“Europe is dead!”, “Moscow will win”, “It’s over, they’re out.”. After the last key vote, European newspapers sought to outdo each other with dramatic headlines. These were the first shocked reactions to the outcome of the Brexit referendum three years ago. The British had made their decision. Yet, it was immediately clear that the result affected the whole of Europe. And it had a particular impact on the Saarland, whose second most important trading partner in 2017 was the UK.
Europe will be going to the polls in just under two weeks. Once again, this will be a key vote. However, we have learned two things:
Firstly, if we leave Europe to the populists, then that will lead to chaos. No nation-state can master challenges such as climate change, the digital transformation or migration on its own. Only together as a united Europe do we have enough clout to make our voice heard on the international stage.
The nationalists have no answers to these challenges. Their rise is due to their stirring up resentment and fears.
However, it is also the result of the concerns felt by many people that they are being overwhelmed by uncontrolled globalisation or left behind by rapid advances in digital technology. If we want to uphold the European peace project, then we have to take these concerns seriously.
The EU must become stronger, more sovereign and more socially just.

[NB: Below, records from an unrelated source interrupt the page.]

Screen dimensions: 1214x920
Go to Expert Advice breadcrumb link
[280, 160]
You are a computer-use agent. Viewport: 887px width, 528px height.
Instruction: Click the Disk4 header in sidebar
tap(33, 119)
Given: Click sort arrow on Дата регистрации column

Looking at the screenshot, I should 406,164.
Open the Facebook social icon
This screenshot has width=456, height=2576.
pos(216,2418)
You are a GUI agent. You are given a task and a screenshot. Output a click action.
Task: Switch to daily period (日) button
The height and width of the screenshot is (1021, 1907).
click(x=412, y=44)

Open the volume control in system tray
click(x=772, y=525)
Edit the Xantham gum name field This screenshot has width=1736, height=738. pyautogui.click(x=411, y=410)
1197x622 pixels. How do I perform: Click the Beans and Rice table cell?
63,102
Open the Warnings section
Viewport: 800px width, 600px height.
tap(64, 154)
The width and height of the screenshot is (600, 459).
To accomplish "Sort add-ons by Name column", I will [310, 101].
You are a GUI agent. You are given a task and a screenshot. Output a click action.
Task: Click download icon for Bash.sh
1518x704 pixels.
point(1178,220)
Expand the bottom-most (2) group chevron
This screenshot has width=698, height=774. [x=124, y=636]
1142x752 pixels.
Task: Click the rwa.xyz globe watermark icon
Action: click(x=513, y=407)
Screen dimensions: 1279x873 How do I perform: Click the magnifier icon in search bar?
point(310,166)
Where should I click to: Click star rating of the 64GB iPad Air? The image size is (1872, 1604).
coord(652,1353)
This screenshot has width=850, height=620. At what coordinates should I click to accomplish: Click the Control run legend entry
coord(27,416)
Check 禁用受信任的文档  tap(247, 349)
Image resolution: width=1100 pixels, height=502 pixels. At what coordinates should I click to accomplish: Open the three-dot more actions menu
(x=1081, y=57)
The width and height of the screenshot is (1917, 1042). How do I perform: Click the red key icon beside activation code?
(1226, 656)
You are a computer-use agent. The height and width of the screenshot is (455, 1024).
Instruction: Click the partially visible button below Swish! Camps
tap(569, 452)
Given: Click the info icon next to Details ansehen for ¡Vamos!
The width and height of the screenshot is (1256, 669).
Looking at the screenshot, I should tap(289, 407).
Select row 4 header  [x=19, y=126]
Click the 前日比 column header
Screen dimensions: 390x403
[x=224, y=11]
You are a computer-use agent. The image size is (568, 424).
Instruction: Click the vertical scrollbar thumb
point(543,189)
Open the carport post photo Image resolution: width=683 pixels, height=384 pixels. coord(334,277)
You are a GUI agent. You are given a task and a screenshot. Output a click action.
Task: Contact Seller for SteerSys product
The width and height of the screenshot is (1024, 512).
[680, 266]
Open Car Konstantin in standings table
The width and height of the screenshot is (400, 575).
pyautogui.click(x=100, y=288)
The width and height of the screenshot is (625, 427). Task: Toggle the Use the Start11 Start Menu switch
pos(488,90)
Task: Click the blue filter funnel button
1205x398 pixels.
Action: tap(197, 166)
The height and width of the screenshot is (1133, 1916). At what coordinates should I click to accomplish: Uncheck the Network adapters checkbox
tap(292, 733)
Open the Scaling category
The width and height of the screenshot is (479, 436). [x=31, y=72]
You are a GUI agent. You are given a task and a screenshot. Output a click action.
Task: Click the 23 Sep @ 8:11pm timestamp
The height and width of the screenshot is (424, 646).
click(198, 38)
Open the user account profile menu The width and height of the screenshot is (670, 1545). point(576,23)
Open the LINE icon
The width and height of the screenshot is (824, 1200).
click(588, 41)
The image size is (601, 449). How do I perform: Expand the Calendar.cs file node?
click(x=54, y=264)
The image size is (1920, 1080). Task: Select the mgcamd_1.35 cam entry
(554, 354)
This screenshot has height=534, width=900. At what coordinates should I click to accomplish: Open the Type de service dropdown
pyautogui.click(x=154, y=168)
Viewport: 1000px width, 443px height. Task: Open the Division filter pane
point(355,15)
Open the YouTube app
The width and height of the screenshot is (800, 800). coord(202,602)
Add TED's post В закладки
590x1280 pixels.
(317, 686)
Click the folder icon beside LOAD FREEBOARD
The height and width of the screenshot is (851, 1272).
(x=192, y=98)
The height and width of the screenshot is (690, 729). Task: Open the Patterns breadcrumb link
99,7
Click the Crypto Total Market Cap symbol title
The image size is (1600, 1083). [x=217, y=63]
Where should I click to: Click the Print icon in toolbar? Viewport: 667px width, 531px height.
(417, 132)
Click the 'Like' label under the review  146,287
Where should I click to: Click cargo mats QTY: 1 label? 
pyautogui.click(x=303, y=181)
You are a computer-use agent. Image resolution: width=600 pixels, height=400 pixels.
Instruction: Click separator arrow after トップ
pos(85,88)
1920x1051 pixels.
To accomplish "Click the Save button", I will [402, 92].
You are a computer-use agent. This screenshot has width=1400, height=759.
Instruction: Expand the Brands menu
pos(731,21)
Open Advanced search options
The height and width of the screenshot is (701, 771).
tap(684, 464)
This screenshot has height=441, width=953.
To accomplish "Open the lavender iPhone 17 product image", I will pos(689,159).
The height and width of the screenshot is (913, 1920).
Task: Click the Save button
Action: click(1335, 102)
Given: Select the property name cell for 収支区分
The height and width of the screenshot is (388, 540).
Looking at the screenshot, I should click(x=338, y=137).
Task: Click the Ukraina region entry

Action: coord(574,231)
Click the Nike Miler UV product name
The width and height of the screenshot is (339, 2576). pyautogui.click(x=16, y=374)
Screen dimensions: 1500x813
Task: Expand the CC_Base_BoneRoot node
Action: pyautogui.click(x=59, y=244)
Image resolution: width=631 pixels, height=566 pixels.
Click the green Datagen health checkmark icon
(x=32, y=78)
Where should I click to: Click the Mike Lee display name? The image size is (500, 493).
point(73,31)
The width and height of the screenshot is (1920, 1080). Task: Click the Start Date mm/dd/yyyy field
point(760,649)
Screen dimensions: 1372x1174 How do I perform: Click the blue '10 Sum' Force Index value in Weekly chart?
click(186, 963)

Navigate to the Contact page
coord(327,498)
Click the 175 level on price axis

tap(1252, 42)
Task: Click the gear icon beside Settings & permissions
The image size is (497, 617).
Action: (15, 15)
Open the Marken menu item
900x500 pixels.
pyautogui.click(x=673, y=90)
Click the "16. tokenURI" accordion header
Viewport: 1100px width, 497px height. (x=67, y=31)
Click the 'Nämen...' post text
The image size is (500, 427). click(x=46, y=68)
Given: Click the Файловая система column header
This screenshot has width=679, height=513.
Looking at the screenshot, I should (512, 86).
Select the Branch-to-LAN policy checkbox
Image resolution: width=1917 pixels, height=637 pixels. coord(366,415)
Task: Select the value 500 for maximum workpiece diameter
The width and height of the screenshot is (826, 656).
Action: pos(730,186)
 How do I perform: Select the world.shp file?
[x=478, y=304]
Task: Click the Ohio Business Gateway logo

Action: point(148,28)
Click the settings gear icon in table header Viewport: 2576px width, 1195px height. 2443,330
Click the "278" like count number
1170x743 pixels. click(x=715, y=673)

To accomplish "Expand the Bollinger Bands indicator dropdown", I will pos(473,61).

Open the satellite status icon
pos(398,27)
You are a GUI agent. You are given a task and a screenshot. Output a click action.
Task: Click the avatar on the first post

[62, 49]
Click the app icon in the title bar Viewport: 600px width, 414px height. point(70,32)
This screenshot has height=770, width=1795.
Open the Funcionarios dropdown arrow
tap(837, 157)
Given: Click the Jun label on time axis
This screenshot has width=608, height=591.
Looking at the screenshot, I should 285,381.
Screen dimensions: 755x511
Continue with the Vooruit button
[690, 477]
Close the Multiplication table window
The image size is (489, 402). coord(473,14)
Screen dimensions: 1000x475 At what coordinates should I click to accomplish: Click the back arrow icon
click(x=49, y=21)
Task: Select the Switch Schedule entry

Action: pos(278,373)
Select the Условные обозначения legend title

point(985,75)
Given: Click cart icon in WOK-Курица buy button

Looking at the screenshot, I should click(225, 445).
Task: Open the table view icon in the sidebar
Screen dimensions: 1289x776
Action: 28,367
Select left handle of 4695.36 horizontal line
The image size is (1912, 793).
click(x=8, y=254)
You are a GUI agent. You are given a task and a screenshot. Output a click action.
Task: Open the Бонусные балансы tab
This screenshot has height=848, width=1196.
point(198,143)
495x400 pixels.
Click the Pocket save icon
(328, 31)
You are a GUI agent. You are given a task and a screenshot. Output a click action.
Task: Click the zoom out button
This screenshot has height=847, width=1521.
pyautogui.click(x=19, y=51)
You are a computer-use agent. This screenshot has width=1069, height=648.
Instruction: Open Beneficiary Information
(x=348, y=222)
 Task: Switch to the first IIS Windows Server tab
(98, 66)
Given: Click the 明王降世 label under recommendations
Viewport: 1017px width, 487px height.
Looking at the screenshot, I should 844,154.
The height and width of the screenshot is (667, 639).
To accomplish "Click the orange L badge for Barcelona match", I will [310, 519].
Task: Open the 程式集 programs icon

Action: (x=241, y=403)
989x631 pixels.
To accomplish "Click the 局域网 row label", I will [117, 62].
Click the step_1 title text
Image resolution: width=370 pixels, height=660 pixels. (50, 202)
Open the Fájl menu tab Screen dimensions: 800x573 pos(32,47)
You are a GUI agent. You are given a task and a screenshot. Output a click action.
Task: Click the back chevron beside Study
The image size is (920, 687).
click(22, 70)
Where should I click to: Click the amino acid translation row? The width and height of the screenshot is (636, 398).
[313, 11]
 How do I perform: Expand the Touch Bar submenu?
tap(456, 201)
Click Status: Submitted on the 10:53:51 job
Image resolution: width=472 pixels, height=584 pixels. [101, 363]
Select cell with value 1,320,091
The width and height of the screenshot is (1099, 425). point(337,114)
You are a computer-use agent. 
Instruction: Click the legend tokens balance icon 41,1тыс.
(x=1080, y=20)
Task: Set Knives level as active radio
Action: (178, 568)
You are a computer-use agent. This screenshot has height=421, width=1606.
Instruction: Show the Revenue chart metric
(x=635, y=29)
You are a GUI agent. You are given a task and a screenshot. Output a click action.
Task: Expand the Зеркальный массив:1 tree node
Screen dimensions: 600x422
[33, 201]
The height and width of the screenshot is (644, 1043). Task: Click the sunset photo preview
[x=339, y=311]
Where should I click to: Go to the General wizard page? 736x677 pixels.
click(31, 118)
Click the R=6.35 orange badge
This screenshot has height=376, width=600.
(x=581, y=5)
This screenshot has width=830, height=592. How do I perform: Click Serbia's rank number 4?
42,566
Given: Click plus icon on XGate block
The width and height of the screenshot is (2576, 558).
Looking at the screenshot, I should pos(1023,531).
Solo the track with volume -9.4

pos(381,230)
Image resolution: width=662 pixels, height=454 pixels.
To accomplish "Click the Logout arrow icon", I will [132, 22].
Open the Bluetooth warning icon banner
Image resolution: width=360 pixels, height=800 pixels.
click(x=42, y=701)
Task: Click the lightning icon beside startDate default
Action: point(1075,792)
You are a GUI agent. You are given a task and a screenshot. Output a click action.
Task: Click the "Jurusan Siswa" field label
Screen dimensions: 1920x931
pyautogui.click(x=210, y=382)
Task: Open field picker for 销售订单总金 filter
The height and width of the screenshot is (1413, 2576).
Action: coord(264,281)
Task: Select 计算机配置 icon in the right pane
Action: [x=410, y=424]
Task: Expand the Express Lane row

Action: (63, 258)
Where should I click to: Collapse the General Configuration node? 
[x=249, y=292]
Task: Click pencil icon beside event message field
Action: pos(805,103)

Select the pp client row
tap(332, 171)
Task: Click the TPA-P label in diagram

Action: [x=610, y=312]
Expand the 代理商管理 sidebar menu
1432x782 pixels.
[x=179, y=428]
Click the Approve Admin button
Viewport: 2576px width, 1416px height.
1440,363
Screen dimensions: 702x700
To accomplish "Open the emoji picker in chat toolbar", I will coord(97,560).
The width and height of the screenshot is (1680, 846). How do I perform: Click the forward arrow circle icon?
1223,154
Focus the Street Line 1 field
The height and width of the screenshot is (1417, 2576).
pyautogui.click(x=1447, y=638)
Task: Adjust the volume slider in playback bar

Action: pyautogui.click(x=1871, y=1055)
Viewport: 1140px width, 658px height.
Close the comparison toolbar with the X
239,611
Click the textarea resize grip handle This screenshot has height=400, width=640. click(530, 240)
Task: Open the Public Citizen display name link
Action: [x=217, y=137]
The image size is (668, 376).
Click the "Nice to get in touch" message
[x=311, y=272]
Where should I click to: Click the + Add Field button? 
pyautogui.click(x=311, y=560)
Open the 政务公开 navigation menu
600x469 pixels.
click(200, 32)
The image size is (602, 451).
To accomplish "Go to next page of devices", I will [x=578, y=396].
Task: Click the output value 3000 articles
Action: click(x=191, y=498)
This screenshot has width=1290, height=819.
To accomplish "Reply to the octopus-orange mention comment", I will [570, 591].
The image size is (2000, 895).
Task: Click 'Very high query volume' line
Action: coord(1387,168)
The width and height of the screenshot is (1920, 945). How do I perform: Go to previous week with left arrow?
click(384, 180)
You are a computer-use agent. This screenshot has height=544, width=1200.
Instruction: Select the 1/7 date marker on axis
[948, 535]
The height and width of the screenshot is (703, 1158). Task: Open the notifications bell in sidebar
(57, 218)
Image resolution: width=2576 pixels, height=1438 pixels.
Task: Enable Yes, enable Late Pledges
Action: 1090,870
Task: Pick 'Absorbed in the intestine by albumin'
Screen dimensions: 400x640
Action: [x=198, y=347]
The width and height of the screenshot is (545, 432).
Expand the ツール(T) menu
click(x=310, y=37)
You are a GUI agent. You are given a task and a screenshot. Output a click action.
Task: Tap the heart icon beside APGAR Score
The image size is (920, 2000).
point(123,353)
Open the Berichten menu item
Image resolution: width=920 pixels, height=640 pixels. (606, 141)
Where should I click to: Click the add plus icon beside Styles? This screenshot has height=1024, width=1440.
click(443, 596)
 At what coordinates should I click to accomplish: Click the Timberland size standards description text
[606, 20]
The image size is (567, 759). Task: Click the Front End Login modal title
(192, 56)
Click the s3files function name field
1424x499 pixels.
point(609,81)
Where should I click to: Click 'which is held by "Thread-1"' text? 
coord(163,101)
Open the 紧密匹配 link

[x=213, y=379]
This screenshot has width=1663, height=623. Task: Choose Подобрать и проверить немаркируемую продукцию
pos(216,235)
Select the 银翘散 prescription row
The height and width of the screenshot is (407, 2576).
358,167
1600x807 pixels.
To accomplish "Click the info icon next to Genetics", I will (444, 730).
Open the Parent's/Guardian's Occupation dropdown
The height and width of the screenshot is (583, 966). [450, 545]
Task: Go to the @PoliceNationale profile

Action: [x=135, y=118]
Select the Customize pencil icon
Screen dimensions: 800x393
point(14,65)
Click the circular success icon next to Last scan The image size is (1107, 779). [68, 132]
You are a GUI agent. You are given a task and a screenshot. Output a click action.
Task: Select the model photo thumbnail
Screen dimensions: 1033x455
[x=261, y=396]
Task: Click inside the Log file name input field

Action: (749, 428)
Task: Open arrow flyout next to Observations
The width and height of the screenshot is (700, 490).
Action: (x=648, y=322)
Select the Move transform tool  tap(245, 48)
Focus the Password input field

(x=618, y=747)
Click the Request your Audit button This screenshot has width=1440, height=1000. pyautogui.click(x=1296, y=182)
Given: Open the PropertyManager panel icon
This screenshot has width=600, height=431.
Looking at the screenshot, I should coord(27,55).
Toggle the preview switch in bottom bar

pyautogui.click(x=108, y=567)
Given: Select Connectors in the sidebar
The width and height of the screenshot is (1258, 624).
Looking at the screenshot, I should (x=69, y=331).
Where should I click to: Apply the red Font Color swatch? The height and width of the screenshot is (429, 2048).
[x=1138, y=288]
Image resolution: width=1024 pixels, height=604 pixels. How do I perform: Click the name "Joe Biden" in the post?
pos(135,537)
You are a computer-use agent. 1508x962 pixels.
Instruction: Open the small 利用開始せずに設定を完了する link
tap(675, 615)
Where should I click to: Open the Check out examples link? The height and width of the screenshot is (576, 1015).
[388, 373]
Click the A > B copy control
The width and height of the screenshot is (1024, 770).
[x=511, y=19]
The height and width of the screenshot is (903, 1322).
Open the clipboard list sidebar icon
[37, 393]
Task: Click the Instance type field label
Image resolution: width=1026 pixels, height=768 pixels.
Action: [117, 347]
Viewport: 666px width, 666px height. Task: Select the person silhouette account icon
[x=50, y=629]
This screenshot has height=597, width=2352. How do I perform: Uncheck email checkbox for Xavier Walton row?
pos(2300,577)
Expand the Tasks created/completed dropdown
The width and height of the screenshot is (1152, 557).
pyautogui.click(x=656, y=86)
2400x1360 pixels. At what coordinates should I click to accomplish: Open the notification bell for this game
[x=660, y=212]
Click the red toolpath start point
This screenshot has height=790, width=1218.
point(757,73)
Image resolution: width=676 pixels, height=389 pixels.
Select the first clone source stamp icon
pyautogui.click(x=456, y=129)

Europe will be strong if we overcome the divides created by the financial crisis and migration debate. If we uphold our shared values. No concessions can be made when it comes to the rule of law. In economic terms, the EU is already a world power. We have to use this clout in the fight for just globalisation and fair standards, as we do in the trade talks with the United States and in the negotiations on modern free trade agreements.
Europe is sovereign when it can assert its values and interests in the age of “America first”, “Russia first” or “China first”. The EU must become more effective in the sphere of foreign policy. The unanimity requirement means that the slowest member always dictates the speed. We have to put an end to that, so that we can make progress in climate policy, disarmament issues or in the human rights field despite any resistance.
Europe is socially just when citizens throughout Europe see that people, not the market, are the focus of attention. During the last few years, there has been too much talk of the free flow of goods and financial services across borders and big corporations and too little talk of workers’ rights, co-determination, gender equality, as well as work and training opportunities valid across borders. What we need is a genuine European social union in which the same importance is attached to social security and co-determination as to economic growth. Social cohesion is the best antidote against nationalists and populists.
The second thing we learned from the Brexit referendum is that elections make a crucial difference. Those who do not vote are helping those who want to destroy Europe. A low turnout only helps extremists.
People in the Saarland have long since realised this. At the last European elections, the turnout here was the second highest in Germany, just behind Rhineland-Palatinate and ahead of North Rhine-Westphalia. I bet that the Saarland will be top of the league this time and show everyone that we here in the Saar region live and love Europe. I therefore call on all Saarlanders to vote for Europe on 26 May. To vote for peace, for European values and our social cohesion. So that the newspaper headlines will be: “#SaarWette (#Saar bet) successful.” “Europe has won!”